If you experience any problems crawling Wix websites, double check your user-agent is either Googlebot or Screaming Frog SEO Spider (Config > User-Agent).
Why do the results change between crawls?
The most common reasons for this are:
- Crawl settings are different, which can lead to different pages being crawled or different responses being given, leading to different results.
- The site has changed, meaning the different elements of the crawl are reported differently.
- The SEO Spider receives different responses, specific URLs timing out or giving server errors. This could mean less pages are discovered overall as well as these being inconsistent between crawls.
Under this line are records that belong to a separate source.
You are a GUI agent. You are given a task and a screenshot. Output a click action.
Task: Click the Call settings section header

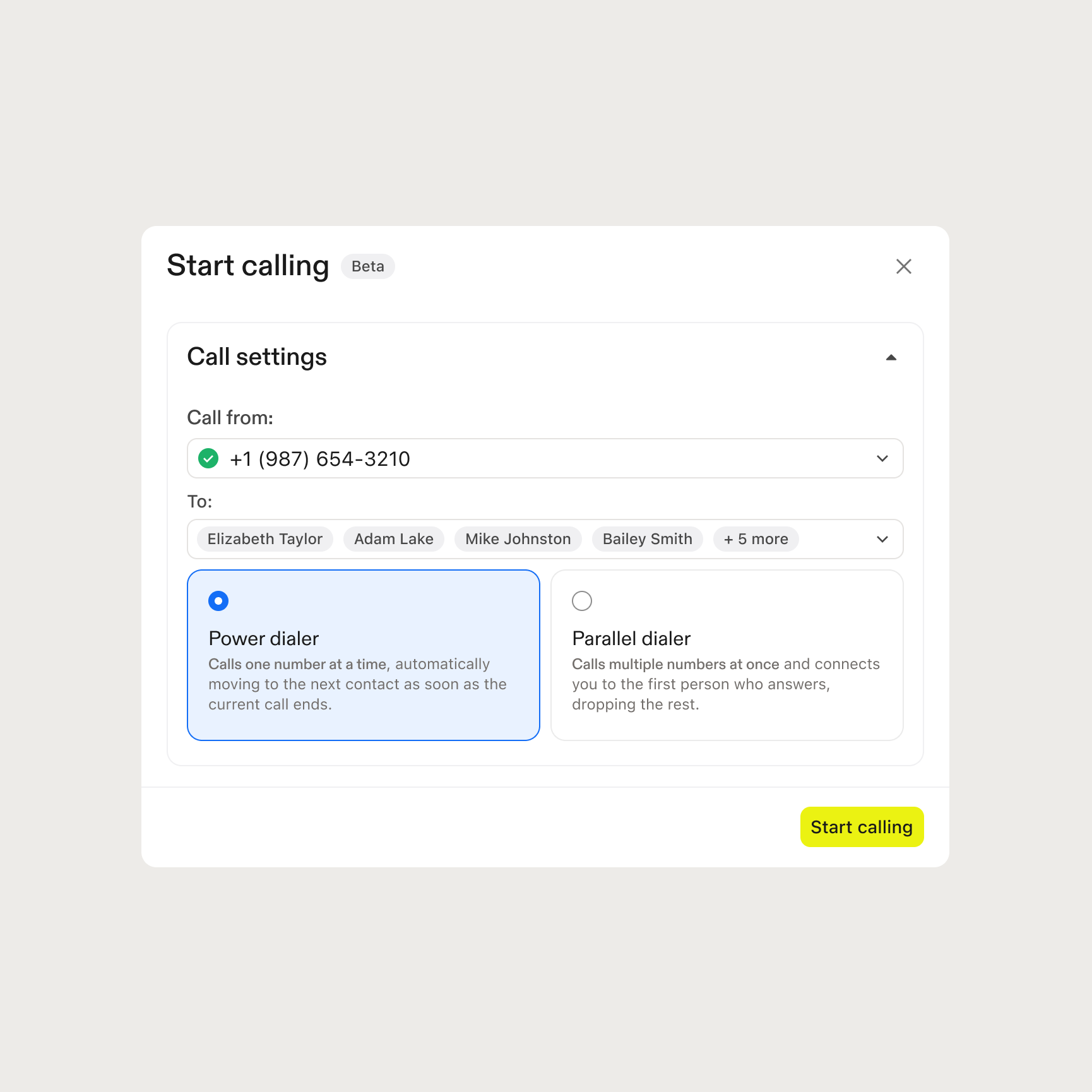coord(256,357)
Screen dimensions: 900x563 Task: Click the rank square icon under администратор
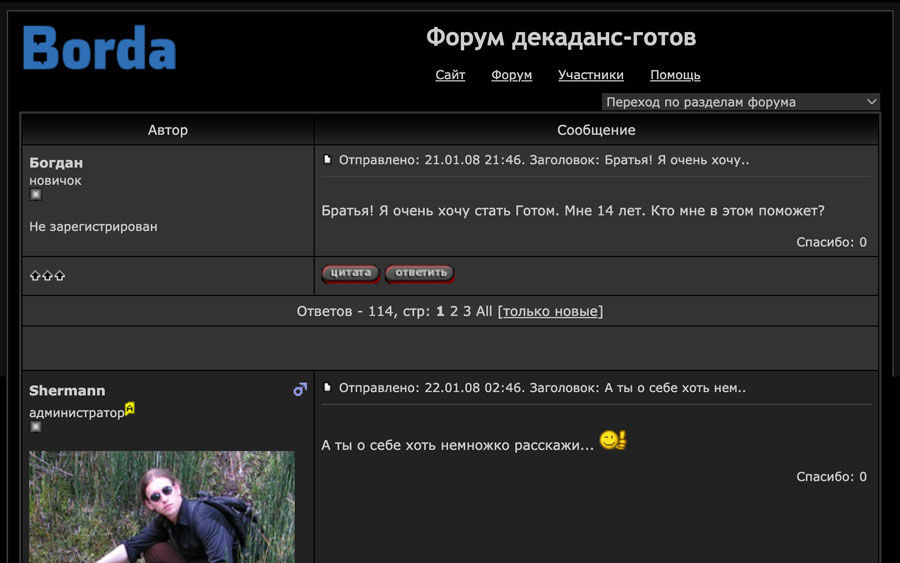pyautogui.click(x=36, y=427)
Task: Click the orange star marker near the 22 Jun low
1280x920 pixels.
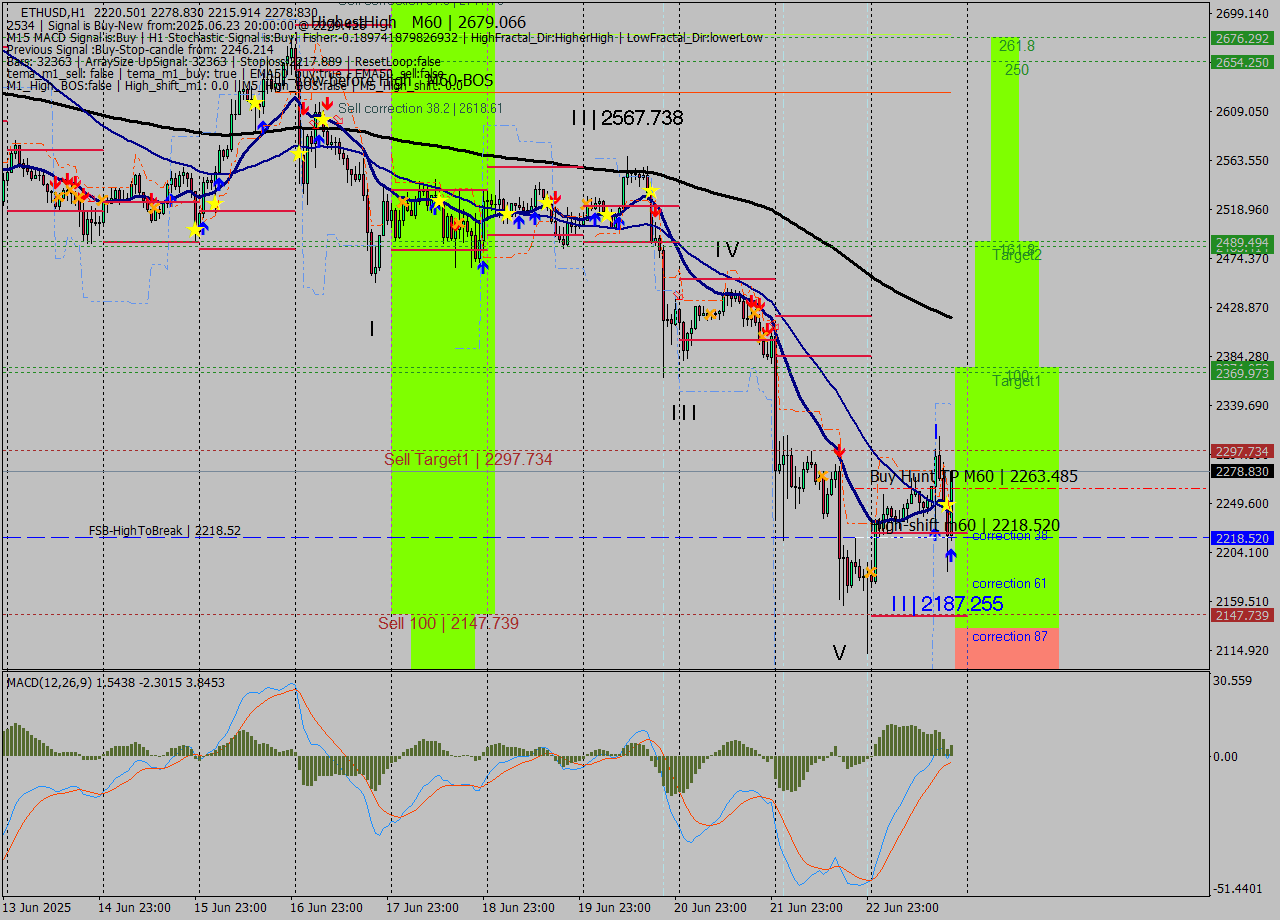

Remember to double check under 'Response Codes > No Responses' and right click on URLs and click to 're-spider' on URLs that might have intermittent issues (such as timing out or server errors).
Why Does My Connection To Google Analytics Fail?
If you are receiving the following error when trying to connect to Google Analytics or Search Console: Please read our guide on resolving this.Back to top
Why is the SEO Spider not finding a particular page or set of pages?
The SEO Spider finds pages by scanning the HTML code of the entered starting URL for
<a href> links, which it will then crawl to find more links. Therefore to find a page there must be a clear linking path to it from the starting point of a crawl for the SEO Spider to follow.
If there is a clear path, then these links or the pages the links are on must exist in a way the SEO Spider either cannot 'see' or crawl.
Hence please make sure of the following:
- If any links or linking pages have ‘nofollow’ attributes or directives preventing the SEO Spider from following these links. By default the SEO Spider obeys ‘nofollow’ directives unless the 'follow internal nofollow' configuration is checked.
- The expected page(s) are on the same subdomain as your starting page. By default links to different subdomains are treated as external unless the Crawl all subdomains option is checked.
- If the expected page(s) are in a different subfolder to the starting point of the crawl the Crawl outside start folder option is checked.
- You do not have an Include or Exclude function set up that is limiting the crawl.
- Ensure category pages (or similar) were not temporarily unreachable during the crawl, giving a connection timeout, server error etc. preventing linked pages from being discovered.
- By default the SEO Spider won't crawl the XML Sitemap of a website to discover new URLs. However, you can select to 'Crawl Linked XML Sitemaps' in the configuration.
What happens when the licence expires?
When the licence expires, the SEO Spider returns to the restricted free lite version. The Spider’s configuration options are unavailable, there is a 500 URI maximum crawl limit and previously saved crawls cannot be opened.
To remove the crawl limit, use all the features and configuration options and open up saved crawls, simply purchase a licence upon expiry.
What additional features does a licence provide?
In the same way as the free ‘lite’ version, there are no restrictions on the number of websites you can crawl with a licence. Licences are however, individual per user. If you have five members of the team who would like to use the licenced version, you will need five licences.
Can I use my licence on more than one device?Back to top
Why can’t my Licence Key be saved (Unable to update licence file)?
The SEO Spider stores the licence in a file called licence.txt in the users home directory in a ‘.ScreamingFrogSEOSpider’ folder. You can see this location by going to Help->Debug and looking at the line labeled “Licence File”. Please check the following to resolve this issue:
- Ensure you are able to create the licence file in the correct location.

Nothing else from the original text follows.